WHAT IS EXPECTED: Copy the passage from the therapy services text word for word, starting at "We do not exist" and ending at "and beneficial relationships.".

I work with individuals and couples who are interested in increasing their sense of well-being and who want a higher quality of life. I commonly see clients experiencing relationship issues, identity issues, trouble with transitions, anxiety, depression, post traumatic stress disorder, grief, anger, addiction, shame, and guilt. I have a strong commitment to diversity and hold several reduced fee slots in my schedule for those who need financial support in order to access therapy. For a more detailed explanation of issues I treat read below:
Feeling fearful throughout your day can turn a good day into a bad one. When we carry anxiety with us it takes away our ability to enjoy the present moment and to see things clearly. Anxiety can also get in the way of our health, causing us physical pain. I work with clients to understand the role their anxiety is playing in their lives and what feelings it may be occluding. In therapy, we will use several tools to manage anxiety in the moment while we work on resolving the deeper issues that bring about a fearful state.
Feeling motivated to make change when feeling depressed can be especially difficult. Depression can take our energy and leave us feeling unsure of who we are and why we are here. In therapy, we look at the ways depression is impacting your life and find ways to implement small changes so that you can feel more energetic and able to live the life you want. We will also look underneath the surface to help free you from destructive patterns of thinking and behaviors.
We do not exist alone in this world. Often our struggles come from the meaning we've extracted from our past relationships and interactions with others. Throughout our time together we will explore how your past and current relationships have informed who you are today. With this information we can work to improve the quality of your connections so that you can create more meaningful and beneficial relationships.
In working with couples, I assist them in identifying their strengths and areas they would like support around. Often times, although we are speaking with each other, our true needs and intentions get miscommunicated. In couples therapy, partnerships can be strengthened through better communication, heightened attunement, increased awareness, and improved emotional regulation.
Our relationship with our body and food is tender. We need food for nourishment and yet eating is also part of our cultural, social, and emotional selves. A difficult or distressing connection with food and our bodies can indicate unmet needs, a deep yearning for soothing, and/or a way to distract ourselves from pain. In therapy we can explore your relationship with food and your body as it parallels to your relationship to yourself and others. We will work together to heal the wound where your disordered eating began.
Issues of Diversity
Working at the University of Southern California gave me a unique opportunity to engage with clients from all over the world and from very diverse backgrounds. Our culture, race, sexuality, country of origin, ability level, and/or socioeconomic status can deeply impact our view of the world and how we relate to others (and how others relate to us). Together we can explore the relationship between the many components of your identity and your mental health.
Being angry is not "bad," despite what we have been taught. It is how we manage, communicate, and feel about our anger which may cause problems in our life. Feeling anger gives us useful information about who we are and what we need. In our work together, we will use tools to help you regulate the impulses that anger brings about while exploring what your anger is communicating to you about something deeper.

RECORDED INFORMATION:
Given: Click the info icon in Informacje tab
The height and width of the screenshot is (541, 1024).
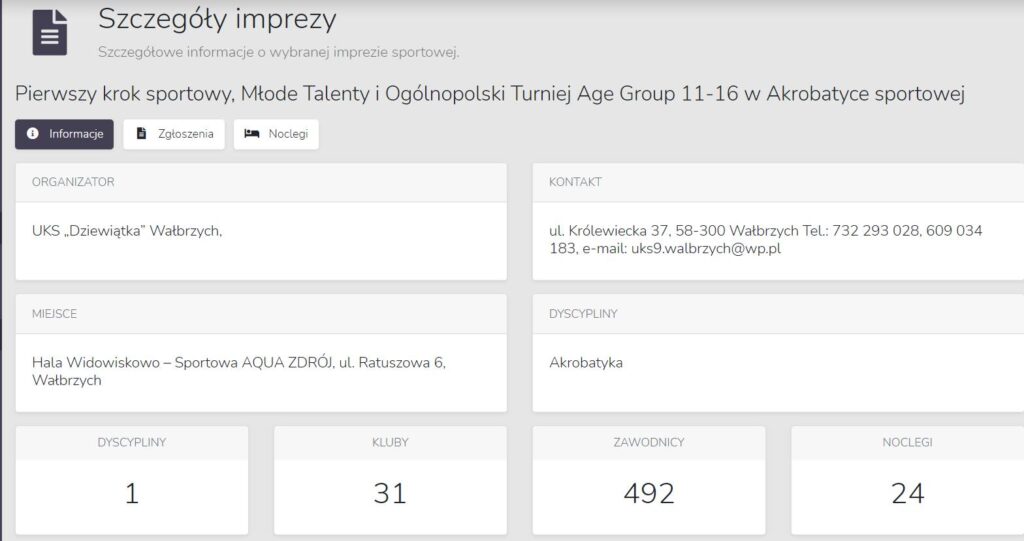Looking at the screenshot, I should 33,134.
* * *
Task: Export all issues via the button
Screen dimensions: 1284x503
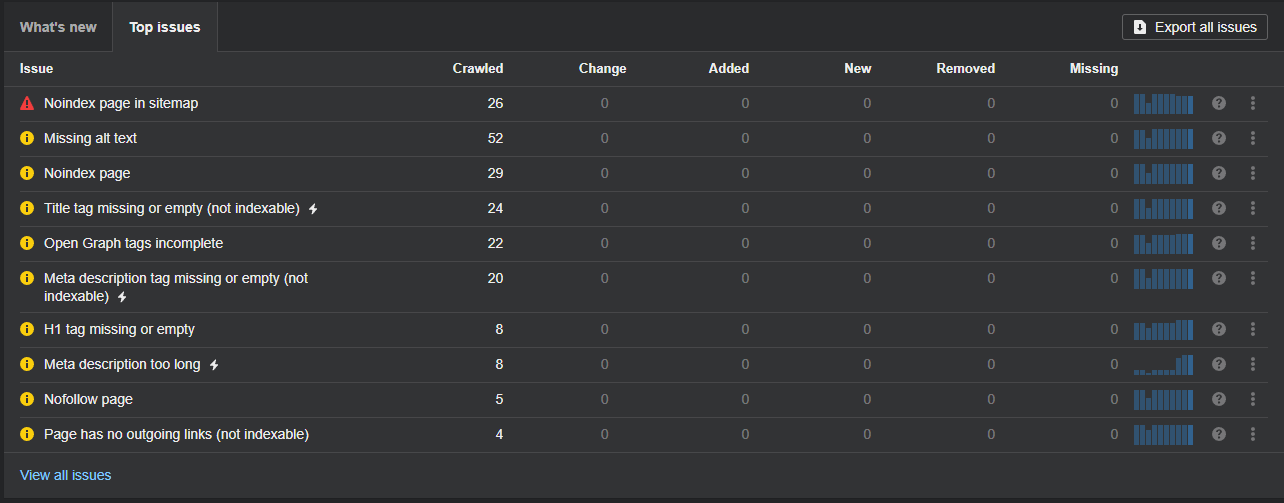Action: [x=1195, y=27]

EXERCISE OUTPUT:
We do not exist alone in this world. Often our struggles come from the meaning we've extracted from our past relationships and interactions with others. Throughout our time together we will explore how your past and current relationships have informed who you are today. With this information we can work to improve the quality of your connections so that you can create more meaningful and beneficial relationships.